DATA SHOWN —
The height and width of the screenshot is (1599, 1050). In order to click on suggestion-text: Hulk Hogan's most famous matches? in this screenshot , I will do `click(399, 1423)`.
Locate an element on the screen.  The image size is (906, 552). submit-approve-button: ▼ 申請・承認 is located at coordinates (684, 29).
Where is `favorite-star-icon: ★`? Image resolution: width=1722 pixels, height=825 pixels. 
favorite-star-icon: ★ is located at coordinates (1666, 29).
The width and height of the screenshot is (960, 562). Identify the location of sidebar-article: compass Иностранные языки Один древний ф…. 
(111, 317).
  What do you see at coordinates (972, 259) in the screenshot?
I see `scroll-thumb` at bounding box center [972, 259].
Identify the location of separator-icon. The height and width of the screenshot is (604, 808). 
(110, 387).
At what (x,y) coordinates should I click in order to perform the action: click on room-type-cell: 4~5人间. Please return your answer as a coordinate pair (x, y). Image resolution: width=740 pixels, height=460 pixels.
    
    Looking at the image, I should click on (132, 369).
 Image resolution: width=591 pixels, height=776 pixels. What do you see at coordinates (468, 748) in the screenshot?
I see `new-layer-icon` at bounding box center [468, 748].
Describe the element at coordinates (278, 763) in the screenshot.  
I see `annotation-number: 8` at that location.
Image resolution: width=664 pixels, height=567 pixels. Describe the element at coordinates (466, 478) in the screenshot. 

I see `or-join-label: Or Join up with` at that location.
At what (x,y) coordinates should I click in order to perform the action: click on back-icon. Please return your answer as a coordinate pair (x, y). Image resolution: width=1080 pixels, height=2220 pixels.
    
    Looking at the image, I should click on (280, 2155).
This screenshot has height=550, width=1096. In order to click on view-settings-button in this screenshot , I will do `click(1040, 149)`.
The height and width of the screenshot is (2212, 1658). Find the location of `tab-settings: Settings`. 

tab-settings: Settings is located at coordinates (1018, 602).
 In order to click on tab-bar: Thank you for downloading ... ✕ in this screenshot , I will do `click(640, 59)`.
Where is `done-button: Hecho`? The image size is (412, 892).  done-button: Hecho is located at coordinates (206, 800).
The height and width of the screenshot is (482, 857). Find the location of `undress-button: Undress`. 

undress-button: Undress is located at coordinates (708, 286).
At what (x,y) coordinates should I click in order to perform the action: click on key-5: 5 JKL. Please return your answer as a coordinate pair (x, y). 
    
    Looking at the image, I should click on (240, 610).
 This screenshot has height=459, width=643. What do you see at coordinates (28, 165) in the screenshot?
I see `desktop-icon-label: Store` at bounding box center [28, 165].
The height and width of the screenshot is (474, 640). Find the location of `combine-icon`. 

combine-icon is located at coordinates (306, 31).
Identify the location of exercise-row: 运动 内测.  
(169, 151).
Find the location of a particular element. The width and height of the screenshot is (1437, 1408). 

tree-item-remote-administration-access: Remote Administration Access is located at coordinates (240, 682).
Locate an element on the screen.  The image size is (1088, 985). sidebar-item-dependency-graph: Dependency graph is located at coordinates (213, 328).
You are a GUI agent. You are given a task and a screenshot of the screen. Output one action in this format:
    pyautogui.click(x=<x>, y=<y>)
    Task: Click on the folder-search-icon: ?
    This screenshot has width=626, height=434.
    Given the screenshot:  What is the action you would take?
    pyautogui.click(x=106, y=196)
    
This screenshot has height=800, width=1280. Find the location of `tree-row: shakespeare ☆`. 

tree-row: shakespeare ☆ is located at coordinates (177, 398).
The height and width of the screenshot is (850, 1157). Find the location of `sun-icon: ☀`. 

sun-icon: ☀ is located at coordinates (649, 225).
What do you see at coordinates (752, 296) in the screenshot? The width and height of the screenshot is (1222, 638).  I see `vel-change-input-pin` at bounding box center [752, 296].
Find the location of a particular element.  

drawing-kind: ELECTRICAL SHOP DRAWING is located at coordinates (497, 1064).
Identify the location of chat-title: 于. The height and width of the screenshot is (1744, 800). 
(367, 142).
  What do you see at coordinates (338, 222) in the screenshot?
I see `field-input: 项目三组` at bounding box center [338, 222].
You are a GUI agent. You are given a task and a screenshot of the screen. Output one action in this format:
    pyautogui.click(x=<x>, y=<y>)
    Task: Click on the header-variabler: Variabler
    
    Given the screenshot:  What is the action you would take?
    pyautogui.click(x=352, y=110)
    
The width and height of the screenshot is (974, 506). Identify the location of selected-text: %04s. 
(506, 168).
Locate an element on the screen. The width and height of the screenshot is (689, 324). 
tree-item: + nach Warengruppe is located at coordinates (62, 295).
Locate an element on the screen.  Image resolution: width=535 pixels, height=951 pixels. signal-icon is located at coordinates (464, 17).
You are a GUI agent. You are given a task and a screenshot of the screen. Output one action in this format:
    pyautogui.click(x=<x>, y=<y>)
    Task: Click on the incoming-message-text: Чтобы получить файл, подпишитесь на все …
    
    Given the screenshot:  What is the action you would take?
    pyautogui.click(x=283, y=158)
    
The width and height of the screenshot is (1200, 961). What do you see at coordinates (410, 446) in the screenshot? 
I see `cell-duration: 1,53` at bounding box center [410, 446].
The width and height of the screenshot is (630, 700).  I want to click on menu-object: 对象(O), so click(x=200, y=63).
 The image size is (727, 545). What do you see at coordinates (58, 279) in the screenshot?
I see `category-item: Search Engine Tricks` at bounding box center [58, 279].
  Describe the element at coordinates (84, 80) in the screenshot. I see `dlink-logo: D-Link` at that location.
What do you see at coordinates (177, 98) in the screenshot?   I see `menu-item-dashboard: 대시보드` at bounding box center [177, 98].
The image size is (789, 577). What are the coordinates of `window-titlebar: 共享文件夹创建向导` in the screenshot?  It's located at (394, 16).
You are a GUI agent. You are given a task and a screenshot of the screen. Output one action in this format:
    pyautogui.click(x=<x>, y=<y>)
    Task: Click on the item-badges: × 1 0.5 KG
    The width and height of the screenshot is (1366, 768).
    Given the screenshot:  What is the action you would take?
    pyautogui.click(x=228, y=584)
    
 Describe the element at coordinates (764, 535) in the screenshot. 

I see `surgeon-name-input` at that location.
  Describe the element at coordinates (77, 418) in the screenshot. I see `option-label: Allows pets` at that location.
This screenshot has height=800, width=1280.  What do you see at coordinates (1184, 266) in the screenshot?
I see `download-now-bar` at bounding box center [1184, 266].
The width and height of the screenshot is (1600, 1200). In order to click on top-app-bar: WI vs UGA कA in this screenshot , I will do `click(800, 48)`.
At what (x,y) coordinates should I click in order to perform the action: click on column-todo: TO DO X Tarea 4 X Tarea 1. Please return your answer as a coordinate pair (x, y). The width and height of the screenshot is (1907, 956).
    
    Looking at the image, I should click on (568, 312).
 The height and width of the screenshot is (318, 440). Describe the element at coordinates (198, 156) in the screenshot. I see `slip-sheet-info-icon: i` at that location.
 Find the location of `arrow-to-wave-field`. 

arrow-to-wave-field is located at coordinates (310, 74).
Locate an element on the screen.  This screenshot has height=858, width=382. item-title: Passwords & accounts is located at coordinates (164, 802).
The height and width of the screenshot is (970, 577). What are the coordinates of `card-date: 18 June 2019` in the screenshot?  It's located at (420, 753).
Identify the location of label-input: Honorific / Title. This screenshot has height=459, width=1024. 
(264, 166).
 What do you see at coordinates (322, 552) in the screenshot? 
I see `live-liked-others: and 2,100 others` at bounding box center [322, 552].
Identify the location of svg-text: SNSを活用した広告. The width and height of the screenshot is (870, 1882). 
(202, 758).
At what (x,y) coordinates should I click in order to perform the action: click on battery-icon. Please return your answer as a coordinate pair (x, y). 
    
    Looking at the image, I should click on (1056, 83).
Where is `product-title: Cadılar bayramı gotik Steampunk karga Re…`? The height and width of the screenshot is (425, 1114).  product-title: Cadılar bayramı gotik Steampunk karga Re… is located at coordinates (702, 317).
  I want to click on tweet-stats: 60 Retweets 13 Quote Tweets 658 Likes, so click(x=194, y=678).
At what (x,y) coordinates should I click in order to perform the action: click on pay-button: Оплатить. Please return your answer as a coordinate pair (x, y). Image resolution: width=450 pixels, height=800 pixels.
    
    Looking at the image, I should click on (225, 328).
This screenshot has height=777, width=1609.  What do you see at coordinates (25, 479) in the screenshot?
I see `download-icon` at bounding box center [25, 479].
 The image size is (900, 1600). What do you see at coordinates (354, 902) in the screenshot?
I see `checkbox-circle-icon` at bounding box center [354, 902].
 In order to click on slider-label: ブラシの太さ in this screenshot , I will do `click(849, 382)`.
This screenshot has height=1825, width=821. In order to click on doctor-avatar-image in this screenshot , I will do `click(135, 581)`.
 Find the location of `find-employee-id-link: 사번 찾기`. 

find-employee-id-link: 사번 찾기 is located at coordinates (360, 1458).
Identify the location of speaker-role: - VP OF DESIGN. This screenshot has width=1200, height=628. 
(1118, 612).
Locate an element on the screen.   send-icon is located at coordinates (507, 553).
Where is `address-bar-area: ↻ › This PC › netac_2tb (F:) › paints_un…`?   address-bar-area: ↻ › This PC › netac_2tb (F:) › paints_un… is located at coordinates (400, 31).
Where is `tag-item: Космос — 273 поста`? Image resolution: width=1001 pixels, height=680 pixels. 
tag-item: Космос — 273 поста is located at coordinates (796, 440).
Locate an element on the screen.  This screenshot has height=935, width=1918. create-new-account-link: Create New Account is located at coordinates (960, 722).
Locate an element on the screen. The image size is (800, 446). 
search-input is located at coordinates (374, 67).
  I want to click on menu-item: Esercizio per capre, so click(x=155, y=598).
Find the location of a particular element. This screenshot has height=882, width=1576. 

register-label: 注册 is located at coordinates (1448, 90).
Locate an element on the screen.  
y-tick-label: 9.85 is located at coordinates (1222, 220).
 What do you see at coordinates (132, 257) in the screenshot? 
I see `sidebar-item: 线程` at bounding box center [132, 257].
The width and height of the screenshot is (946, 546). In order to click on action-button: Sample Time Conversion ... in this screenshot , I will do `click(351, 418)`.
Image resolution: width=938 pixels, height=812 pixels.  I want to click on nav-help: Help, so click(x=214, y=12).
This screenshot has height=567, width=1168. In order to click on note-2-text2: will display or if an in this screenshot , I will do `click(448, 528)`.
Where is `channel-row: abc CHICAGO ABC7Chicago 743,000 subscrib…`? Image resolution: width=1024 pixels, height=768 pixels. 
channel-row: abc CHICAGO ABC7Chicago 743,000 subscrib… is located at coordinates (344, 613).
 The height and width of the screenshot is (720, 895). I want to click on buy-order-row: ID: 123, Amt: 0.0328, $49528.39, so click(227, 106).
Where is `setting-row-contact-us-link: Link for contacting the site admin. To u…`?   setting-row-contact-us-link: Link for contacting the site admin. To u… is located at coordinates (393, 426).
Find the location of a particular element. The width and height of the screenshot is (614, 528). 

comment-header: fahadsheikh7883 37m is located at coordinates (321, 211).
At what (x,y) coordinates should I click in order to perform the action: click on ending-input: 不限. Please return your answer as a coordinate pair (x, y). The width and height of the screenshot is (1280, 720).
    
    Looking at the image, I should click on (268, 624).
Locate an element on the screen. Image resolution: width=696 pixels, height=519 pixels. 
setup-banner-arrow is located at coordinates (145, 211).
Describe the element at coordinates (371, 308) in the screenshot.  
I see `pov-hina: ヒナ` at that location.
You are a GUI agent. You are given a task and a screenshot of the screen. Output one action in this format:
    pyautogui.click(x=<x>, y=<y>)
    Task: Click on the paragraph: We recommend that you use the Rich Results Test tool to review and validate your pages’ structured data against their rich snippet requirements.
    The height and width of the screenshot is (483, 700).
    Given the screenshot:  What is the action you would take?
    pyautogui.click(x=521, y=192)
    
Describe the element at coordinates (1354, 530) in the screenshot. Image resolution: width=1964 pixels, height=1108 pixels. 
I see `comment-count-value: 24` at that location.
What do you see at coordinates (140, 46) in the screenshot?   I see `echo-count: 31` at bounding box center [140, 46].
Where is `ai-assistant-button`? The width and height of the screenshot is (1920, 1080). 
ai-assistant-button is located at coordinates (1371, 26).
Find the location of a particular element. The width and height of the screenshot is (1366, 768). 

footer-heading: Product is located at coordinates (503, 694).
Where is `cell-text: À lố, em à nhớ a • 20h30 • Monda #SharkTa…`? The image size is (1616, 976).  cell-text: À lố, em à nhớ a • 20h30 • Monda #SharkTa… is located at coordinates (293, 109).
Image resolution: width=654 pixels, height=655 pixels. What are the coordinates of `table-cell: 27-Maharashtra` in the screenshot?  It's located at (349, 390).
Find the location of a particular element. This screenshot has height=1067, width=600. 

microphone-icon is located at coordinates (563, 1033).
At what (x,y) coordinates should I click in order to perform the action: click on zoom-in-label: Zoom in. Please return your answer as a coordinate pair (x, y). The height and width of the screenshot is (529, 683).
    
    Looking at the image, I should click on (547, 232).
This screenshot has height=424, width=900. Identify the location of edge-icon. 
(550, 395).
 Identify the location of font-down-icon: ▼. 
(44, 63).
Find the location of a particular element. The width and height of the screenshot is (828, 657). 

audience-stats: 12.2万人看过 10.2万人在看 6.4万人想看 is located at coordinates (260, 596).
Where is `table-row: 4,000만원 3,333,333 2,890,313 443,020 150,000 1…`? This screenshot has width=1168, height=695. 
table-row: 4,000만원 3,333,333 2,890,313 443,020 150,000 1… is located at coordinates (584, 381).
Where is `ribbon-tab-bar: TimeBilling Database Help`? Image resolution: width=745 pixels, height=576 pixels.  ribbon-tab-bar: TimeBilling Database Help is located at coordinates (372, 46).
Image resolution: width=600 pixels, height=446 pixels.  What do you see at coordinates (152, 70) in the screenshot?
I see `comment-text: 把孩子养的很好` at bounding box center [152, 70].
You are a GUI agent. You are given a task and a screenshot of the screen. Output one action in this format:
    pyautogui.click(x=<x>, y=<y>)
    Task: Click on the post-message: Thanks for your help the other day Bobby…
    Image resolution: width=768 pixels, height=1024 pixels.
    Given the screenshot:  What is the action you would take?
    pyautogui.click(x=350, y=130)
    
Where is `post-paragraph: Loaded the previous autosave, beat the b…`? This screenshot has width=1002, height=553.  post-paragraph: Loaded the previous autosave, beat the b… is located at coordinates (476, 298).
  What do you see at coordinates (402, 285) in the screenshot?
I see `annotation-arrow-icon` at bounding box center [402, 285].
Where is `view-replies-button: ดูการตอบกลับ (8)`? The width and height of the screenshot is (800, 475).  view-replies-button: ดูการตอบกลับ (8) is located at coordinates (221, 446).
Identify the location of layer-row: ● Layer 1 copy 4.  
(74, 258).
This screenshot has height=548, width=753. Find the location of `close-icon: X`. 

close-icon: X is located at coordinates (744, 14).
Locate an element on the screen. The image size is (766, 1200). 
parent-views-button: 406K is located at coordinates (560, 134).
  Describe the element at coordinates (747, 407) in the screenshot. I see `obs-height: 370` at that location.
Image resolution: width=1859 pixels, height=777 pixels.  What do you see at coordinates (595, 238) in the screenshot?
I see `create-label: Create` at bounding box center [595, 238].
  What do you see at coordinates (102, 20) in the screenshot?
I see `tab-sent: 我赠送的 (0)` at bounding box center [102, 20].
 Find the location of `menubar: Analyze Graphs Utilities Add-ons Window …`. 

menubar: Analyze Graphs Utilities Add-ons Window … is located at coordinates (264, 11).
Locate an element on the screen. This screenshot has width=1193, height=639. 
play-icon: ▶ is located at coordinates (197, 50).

WORK INSTRUCTION — Could you write out the records word for word, starting at the line that contains "coordinates (476, 298)." and ending at the final line of the records?

FINISHED EXERCISE —
Where is `post-paragraph: Loaded the previous autosave, beat the b…`? This screenshot has width=1002, height=553.  post-paragraph: Loaded the previous autosave, beat the b… is located at coordinates (476, 298).
  What do you see at coordinates (402, 285) in the screenshot?
I see `annotation-arrow-icon` at bounding box center [402, 285].
Where is `view-replies-button: ดูการตอบกลับ (8)`? The width and height of the screenshot is (800, 475).  view-replies-button: ดูการตอบกลับ (8) is located at coordinates (221, 446).
Identify the location of layer-row: ● Layer 1 copy 4.  
(74, 258).
This screenshot has height=548, width=753. Find the location of `close-icon: X`. 

close-icon: X is located at coordinates (744, 14).
Locate an element on the screen. The image size is (766, 1200). 
parent-views-button: 406K is located at coordinates (560, 134).
  Describe the element at coordinates (747, 407) in the screenshot. I see `obs-height: 370` at that location.
Image resolution: width=1859 pixels, height=777 pixels.  What do you see at coordinates (595, 238) in the screenshot?
I see `create-label: Create` at bounding box center [595, 238].
  What do you see at coordinates (102, 20) in the screenshot?
I see `tab-sent: 我赠送的 (0)` at bounding box center [102, 20].
 Find the location of `menubar: Analyze Graphs Utilities Add-ons Window …`. 

menubar: Analyze Graphs Utilities Add-ons Window … is located at coordinates (264, 11).
Locate an element on the screen. This screenshot has width=1193, height=639. 
play-icon: ▶ is located at coordinates (197, 50).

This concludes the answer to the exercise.